--- Begin Data provided ---

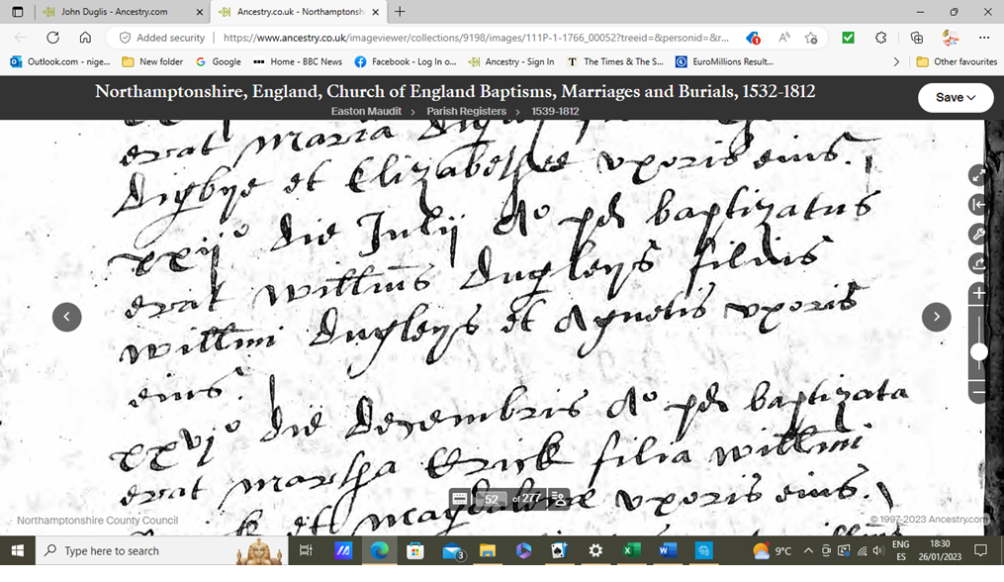Open the Save dropdown
Image resolution: width=1004 pixels, height=582 pixels.
[x=955, y=98]

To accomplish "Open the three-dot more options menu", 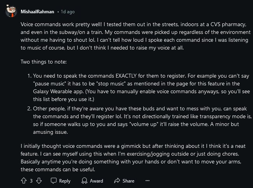I will pos(147,181).
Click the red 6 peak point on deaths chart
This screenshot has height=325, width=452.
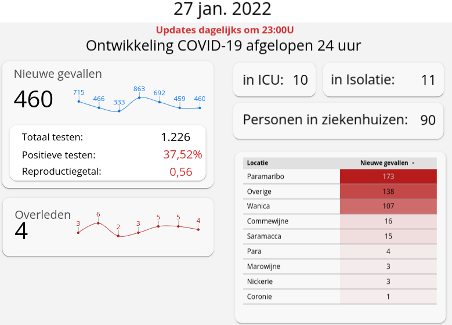98,223
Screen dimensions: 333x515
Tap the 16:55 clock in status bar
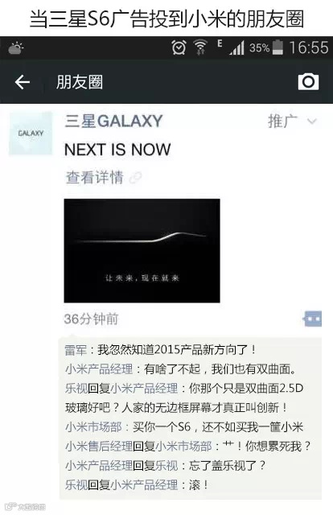tap(308, 47)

--- End Data provided ---

Task details. Can you copy out, word for word, the records from the line that has "Click the red 6 peak point on deaths chart" through the end of the records, leaving out the pictures?

The completed task.
Click the red 6 peak point on deaths chart
This screenshot has height=325, width=452.
98,223
Screen dimensions: 333x515
Tap the 16:55 clock in status bar
tap(308, 47)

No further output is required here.